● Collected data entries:
▼▼▼

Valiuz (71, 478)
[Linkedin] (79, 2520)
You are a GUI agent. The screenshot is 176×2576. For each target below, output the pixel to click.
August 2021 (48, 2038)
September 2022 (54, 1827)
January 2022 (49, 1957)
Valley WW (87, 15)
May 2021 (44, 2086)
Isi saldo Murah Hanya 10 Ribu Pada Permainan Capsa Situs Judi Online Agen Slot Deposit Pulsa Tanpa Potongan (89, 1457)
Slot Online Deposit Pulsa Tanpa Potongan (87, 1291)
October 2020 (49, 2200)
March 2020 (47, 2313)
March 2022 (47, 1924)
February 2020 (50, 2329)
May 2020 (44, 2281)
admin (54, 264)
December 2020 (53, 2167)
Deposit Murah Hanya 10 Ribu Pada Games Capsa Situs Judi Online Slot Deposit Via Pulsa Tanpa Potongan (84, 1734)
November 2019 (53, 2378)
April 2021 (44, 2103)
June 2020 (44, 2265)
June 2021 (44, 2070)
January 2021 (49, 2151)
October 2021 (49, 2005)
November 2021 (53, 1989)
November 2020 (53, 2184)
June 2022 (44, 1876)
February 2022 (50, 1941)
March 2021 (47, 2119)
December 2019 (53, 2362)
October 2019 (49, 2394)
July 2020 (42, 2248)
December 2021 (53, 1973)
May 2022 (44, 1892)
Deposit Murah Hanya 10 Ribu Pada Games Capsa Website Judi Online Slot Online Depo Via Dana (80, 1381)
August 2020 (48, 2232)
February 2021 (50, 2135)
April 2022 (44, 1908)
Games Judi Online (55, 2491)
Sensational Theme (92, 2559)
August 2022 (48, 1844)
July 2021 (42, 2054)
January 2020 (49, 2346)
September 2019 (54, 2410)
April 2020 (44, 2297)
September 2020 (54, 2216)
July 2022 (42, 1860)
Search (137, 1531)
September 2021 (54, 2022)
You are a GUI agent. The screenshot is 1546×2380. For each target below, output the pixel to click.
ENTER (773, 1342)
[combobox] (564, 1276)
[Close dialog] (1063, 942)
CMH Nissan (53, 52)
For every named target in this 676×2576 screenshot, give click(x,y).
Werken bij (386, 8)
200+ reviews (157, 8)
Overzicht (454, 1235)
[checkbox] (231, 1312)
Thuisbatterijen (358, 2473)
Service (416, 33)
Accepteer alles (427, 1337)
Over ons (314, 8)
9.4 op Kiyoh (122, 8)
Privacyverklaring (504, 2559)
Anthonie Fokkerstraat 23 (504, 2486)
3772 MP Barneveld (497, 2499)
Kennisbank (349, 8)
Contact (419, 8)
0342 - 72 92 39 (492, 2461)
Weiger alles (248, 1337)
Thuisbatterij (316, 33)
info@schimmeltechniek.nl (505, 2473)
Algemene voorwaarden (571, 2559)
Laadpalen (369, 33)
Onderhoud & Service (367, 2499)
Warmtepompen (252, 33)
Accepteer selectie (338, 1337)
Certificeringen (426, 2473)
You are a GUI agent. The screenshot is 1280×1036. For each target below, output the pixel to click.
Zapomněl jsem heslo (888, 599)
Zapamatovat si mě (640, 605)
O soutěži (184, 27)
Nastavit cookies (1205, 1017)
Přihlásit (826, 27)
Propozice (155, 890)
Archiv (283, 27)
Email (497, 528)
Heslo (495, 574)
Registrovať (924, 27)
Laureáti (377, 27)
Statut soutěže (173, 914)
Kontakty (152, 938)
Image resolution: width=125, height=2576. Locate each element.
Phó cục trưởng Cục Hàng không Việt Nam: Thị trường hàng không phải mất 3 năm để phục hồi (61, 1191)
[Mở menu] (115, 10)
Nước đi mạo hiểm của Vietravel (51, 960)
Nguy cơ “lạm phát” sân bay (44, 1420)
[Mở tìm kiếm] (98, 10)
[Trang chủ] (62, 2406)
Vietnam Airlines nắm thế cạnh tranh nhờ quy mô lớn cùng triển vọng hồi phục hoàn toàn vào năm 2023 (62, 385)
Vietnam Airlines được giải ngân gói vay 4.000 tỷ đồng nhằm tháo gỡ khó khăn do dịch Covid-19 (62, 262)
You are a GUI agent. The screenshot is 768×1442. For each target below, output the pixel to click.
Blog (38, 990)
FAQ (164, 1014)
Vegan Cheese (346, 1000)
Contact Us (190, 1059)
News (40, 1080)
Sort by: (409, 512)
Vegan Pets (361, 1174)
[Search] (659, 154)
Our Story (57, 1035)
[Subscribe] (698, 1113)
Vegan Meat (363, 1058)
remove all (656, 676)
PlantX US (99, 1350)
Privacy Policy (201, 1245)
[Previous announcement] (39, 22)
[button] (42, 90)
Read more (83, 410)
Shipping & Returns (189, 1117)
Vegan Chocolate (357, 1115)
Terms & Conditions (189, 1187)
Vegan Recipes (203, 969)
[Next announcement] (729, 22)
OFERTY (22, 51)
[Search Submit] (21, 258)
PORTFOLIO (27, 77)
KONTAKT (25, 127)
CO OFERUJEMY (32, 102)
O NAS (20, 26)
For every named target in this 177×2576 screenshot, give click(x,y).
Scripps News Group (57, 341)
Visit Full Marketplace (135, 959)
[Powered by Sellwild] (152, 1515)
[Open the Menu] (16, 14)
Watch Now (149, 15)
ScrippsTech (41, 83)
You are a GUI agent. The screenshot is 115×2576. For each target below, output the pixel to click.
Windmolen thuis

▲▲▲

● What the exercise asks:
From the records above, repeat exactly the lines from the one with "March 2021 (47, 2119)" through the one with "Certificeringen (426, 2473)", both included.

● Solution below:
March 2021 (47, 2119)
December 2019 (53, 2362)
October 2019 (49, 2394)
July 2020 (42, 2248)
December 2021 (53, 1973)
May 2022 (44, 1892)
Deposit Murah Hanya 10 Ribu Pada Games Capsa Website Judi Online Slot Online Depo Via Dana (80, 1381)
August 2020 (48, 2232)
February 2021 (50, 2135)
April 2022 (44, 1908)
Games Judi Online (55, 2491)
Sensational Theme (92, 2559)
August 2022 (48, 1844)
July 2021 (42, 2054)
January 2020 (49, 2346)
September 2019 (54, 2410)
April 2020 (44, 2297)
September 2020 (54, 2216)
July 2022 (42, 1860)
Search (137, 1531)
September 2021 (54, 2022)
You are a GUI agent. The screenshot is 1546×2380. For each target below, output the pixel to click.
ENTER (773, 1342)
[combobox] (564, 1276)
[Close dialog] (1063, 942)
CMH Nissan (53, 52)
For every named target in this 676×2576 screenshot, give click(x,y).
Werken bij (386, 8)
200+ reviews (157, 8)
Overzicht (454, 1235)
[checkbox] (231, 1312)
Thuisbatterijen (358, 2473)
Service (416, 33)
Accepteer alles (427, 1337)
Over ons (314, 8)
9.4 op Kiyoh (122, 8)
Privacyverklaring (504, 2559)
Anthonie Fokkerstraat 23 (504, 2486)
3772 MP Barneveld (497, 2499)
Kennisbank (349, 8)
Contact (419, 8)
0342 - 72 92 39 (492, 2461)
Weiger alles (248, 1337)
Thuisbatterij (316, 33)
info@schimmeltechniek.nl (505, 2473)
Algemene voorwaarden (571, 2559)
Laadpalen (369, 33)
Onderhoud & Service (367, 2499)
Warmtepompen (252, 33)
Accepteer selectie (338, 1337)
Certificeringen (426, 2473)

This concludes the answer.